The company builds new sites using a corridor approach, selecting locations along high-traffic routes for trucking fleets. Their first electric vehicle charging corridor is planned between the cities of Los Angeles and Las Vegas along a 280-mile (450 km) stretch of Interstate 15. They plan to build charging sites in the Barstow and Baker areas to pair with the Colton site.

The company is a $675 million joint venture involving Daimler Truck North America, energy company NextEra Energy, and investment company BlackRock to provide charging infrastructure for commercial EVs, namely freight moving trucks.
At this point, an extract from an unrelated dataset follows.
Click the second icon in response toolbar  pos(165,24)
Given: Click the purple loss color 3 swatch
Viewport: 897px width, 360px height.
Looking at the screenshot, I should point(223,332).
In addition to charging, Greenlane provides its fleet customers, such as Einride and Nevoya, with a technology ecosystem that includes a driver phone app and fleet management portal to reserve charging lanes and coordinate fleet driver movement.

Facilities are expected to be spaced around 60 to 90 miles (97 to 145 km) apart along the corridor. Greenlane uses telematics data from partners such as Uber Freight to decide where to build future stations.

In September 2024, Greenlane received a $15 million grant for the construction of the Colton, California charging station.

In April 2025, Greenlane announced a partnership with Volvo integrate their charging network into the Volvo Open Charge service.

In August 2025, Greenlane announced a second EV charging corridor, one that will connect Southern California to Arizona via Interstate 10.